═════ Data for analysis

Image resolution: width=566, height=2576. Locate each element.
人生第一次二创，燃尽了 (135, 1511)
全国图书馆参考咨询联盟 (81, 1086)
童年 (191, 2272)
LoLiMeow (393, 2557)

══════════
═════ Data for analysis

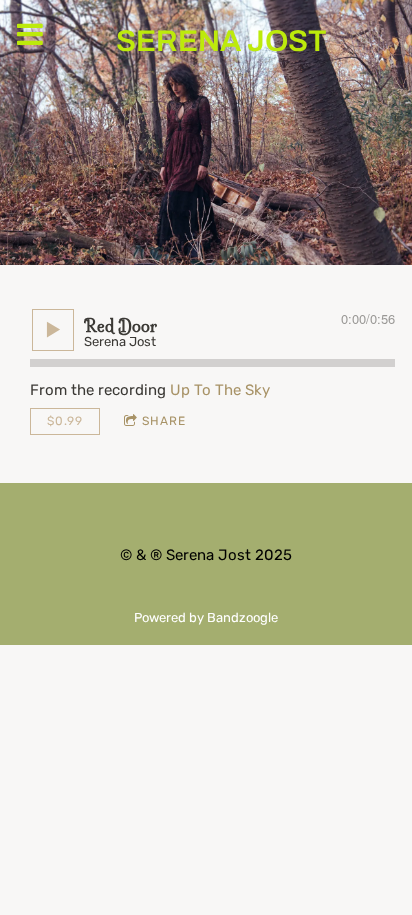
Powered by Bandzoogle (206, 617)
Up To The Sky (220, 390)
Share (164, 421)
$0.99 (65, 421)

══════════

* _Problem details_: Of the lines above, extract only those from the line with "Image resolution: width=566, height=2576." to the line with "LoLiMeow (393, 2557)", both included, exactly as written.

* _Answer to this exercise_:
Image resolution: width=566, height=2576. Locate each element.
人生第一次二创，燃尽了 (135, 1511)
全国图书馆参考咨询联盟 (81, 1086)
童年 (191, 2272)
LoLiMeow (393, 2557)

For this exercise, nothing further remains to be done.